CUD – Douala serre la vis sur les motos-taxis : une réforme stratégique aux enjeux économiques majeurs enclenchée

Le secteur des motos-taxis, pilier informel mais vital de l’économie urbaine, entre dans une phase décisive de restructuration. Réunis le samedi 11 Avril 2026 sous l’égide de la Communauté urbaine de Douala (CUD), les présidents nationaux des syndicats de motos-taxis ont pris part à une concertation stratégique de grande envergure, présidée par Arlette Alemoka, directrice de la police municipale.

Dès l’ouverture, le ton a été donné. Arlette Alemoka a qualifié cette initiative de « grande concentration des acteurs du secteur moto », annonçant un processus élargi sur un mois, impliquant forces de maintien de l’ordre, responsables politiques et médias. Objectif : harmoniser les positions et impulser une réforme structurante dans un secteur qui pèse lourd dans l’économie locale.

Un secteur clé sous pression de formalisation

Avec plus de 24 000 conducteurs déjà enrôlés, les autorités reconnaissent néanmoins un retard significatif dans l’atteinte d’une couverture majoritaire. Dans une ville où les motos-taxis assurent une part essentielle de la mobilité quotidienne et génèrent des milliers d’emplois, l’enjeu dépasse la simple régulation : il s’agit d’une formalisation progressive d’un pan entier de l’économie informelle.

Les autorités insistent désormais sur l’intensification de la sensibilisation, avec un accent particulier sur l’enregistrement des acteurs. Une étape jugée cruciale pour améliorer la traçabilité, sécuriser les recettes fiscales potentielles et encadrer les pratiques.

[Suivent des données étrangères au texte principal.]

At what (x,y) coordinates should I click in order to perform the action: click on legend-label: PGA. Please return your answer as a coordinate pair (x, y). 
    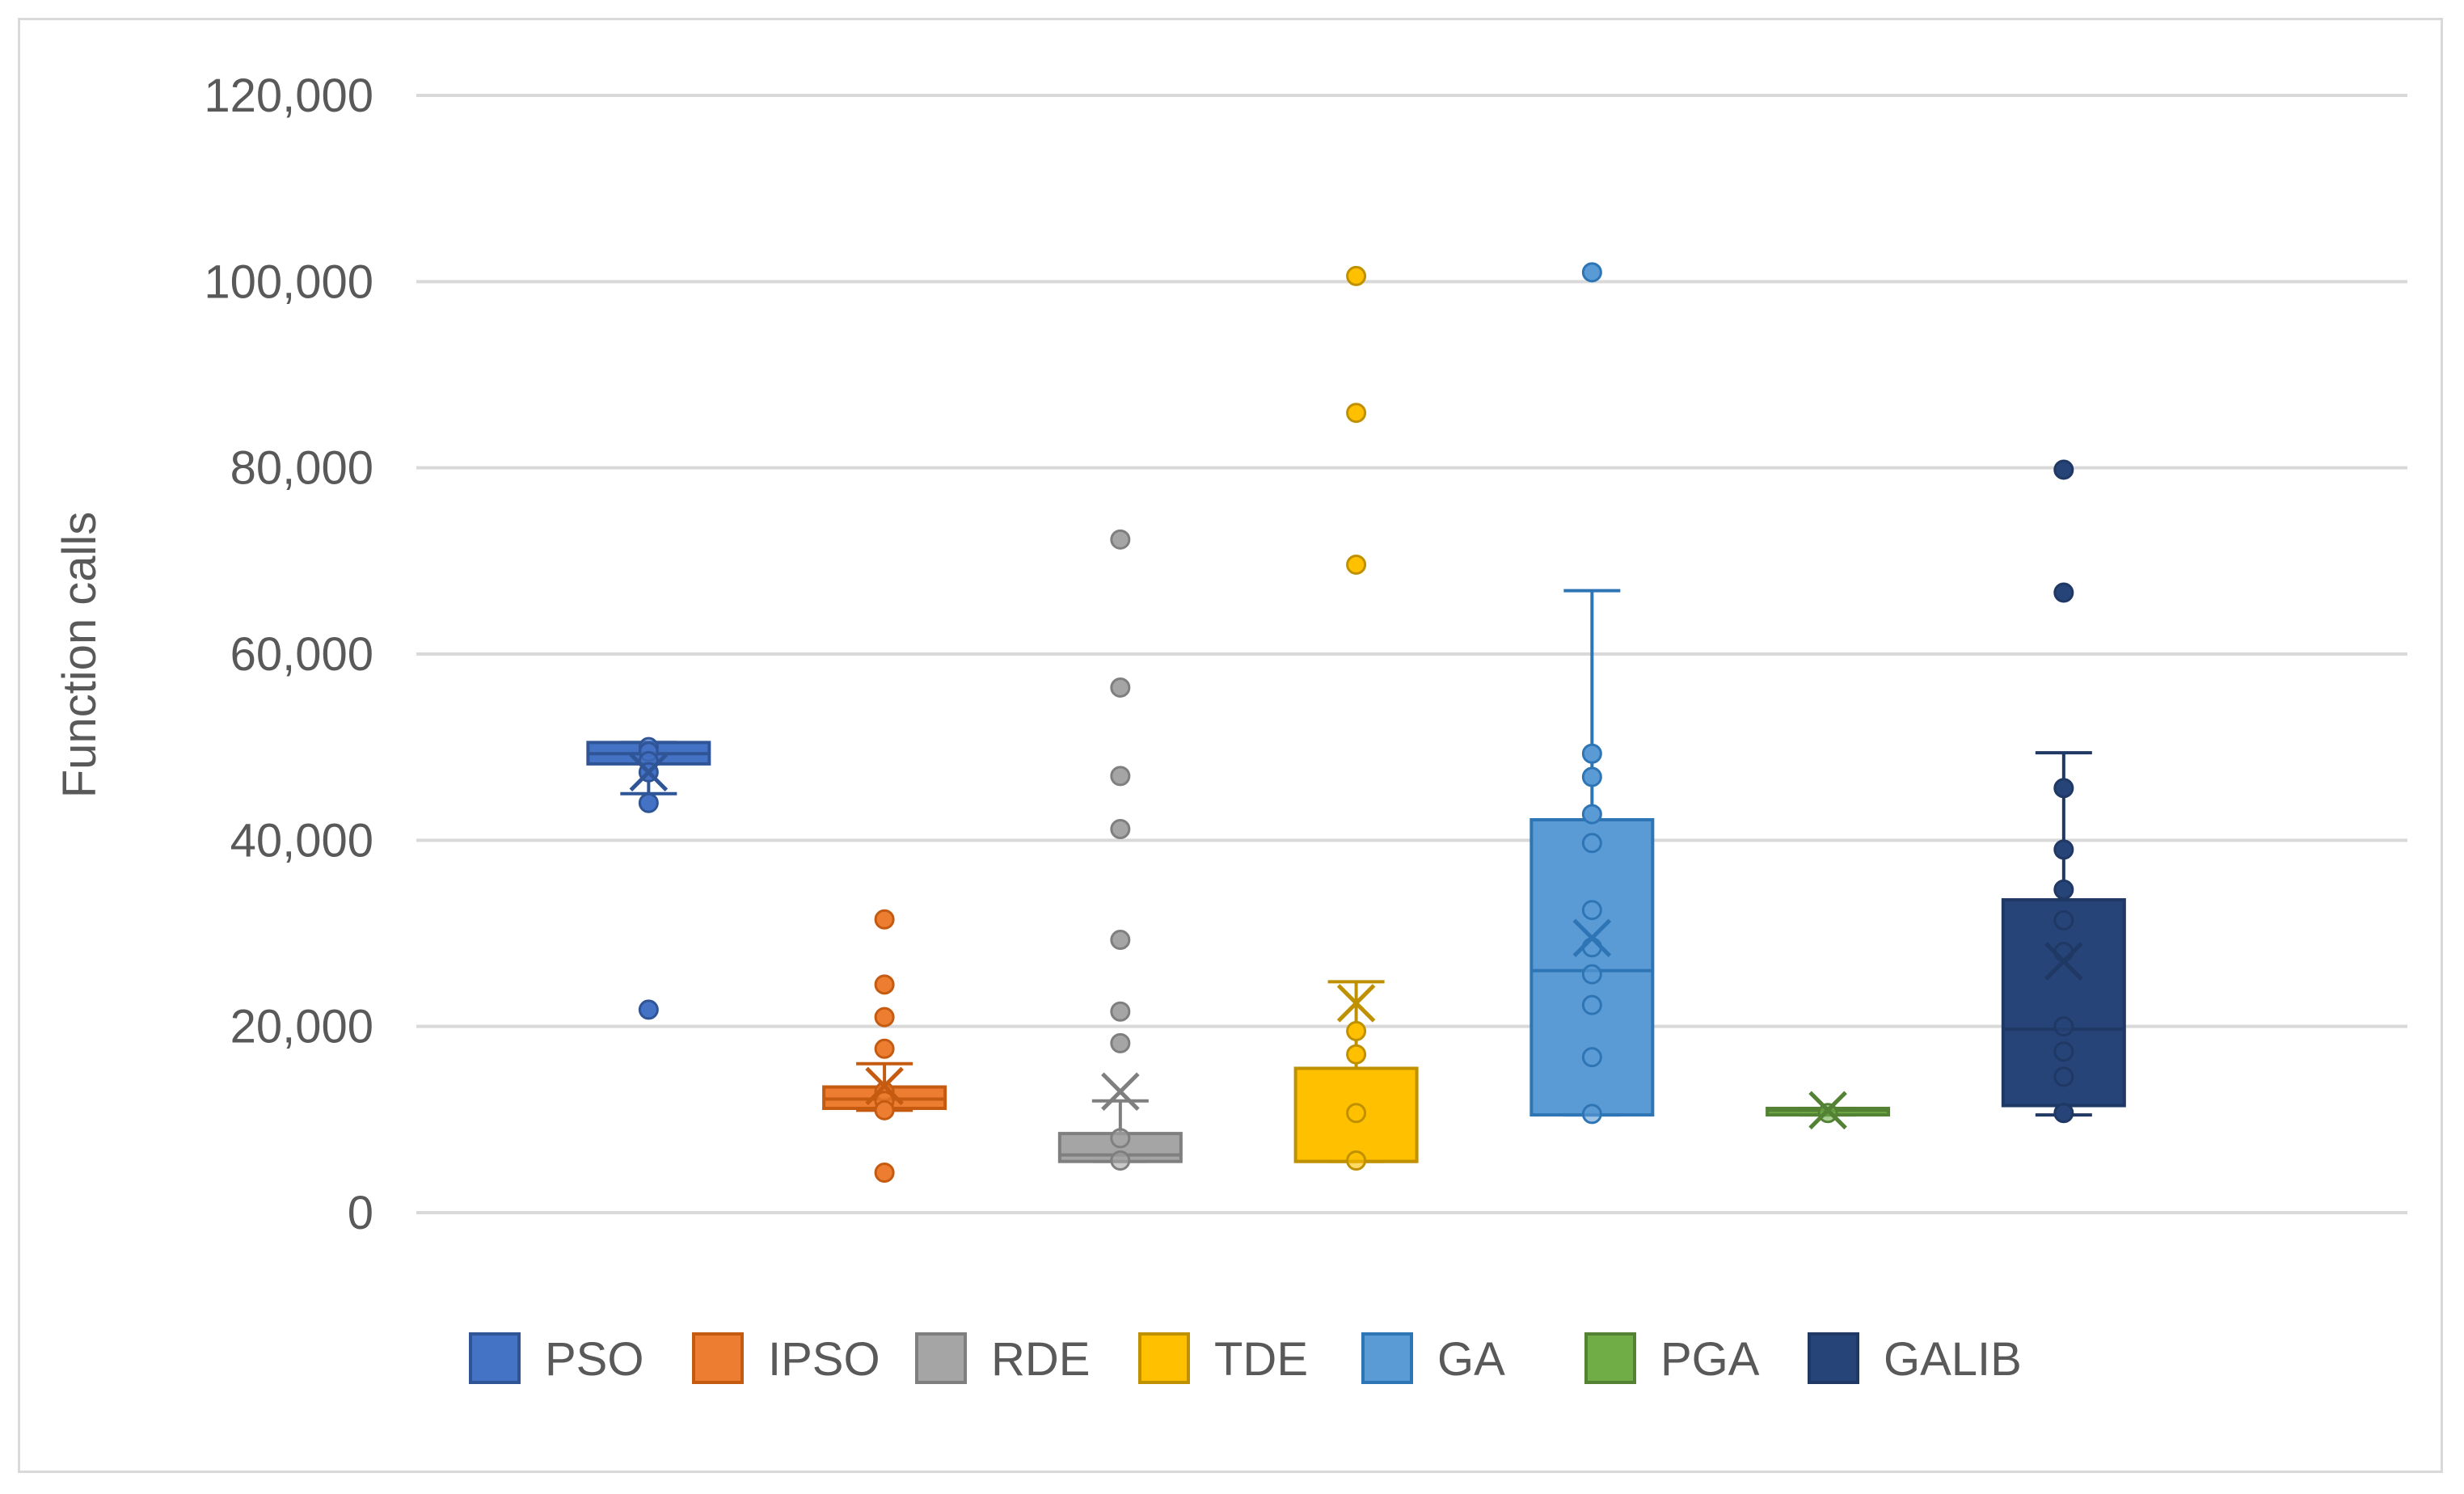
    Looking at the image, I should click on (1710, 1360).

Dysfonctionnements et dérives : les syndicats tirent la sonnette d’alarme

La réunion a également mis en lumière des zones d’ombre préoccupantes. Un président de syndicat a dénoncé des pratiques frauduleuses, notamment l’enrôlement d’expatriés contre rémunération, facilité par des complicités internes. Une situation qui fragilise la crédibilité du processus et révèle les dérives d’un système encore peu structuré.

Des mesures fortes pour assainir et sécuriser le secteur

Face à ces défis, plusieurs résolutions majeures ont été adoptées :

Digitalisation du flocage via MTN, avec intégration directe des données des conducteurs pour limiter les fraudes, détournements et ventes illégales d’identités professionnelles

Formation des présidents nationaux par MTN pour encadrer eux-mêmes le processus d’enrôlement

Autonomisation des syndicats, désormais habilités à enrôler directement leurs membres

Validation centralisée des listes par les présidents nationaux afin de renforcer la fiabilité des données

Accent renforcé sur l’obligation du permis de catégorie A, pierre angulaire de la professionnalisation

Vers une économie plus structurée et plus rentable

Au-delà des enjeux sécuritaires, cette réforme s’inscrit dans une logique économique claire : optimiser un secteur à fort potentiel de revenus, améliorer la gouvernance urbaine et élargir l’assiette fiscale. À terme, l’assainissement du transport par motos pourrait contribuer à une meilleure planification urbaine, à la réduction du désordre dans la circulation et à la création d’un environnement plus attractif pour les investissements.

Une dynamique appelée à s’intensifier

La concertation s’est poursuivie par des échanges ciblés entre les différents présidents de syndicats, signe d’une volonté d’appropriation collective des réformes. Si les défis restent nombreux, les autorités affichent une détermination claire : transformer durablement le secteur des motos-taxis en un levier structuré de croissance urbaine.

Douala amorce ainsi un tournant décisif : celui de la discipline économique appliquée à l’informel.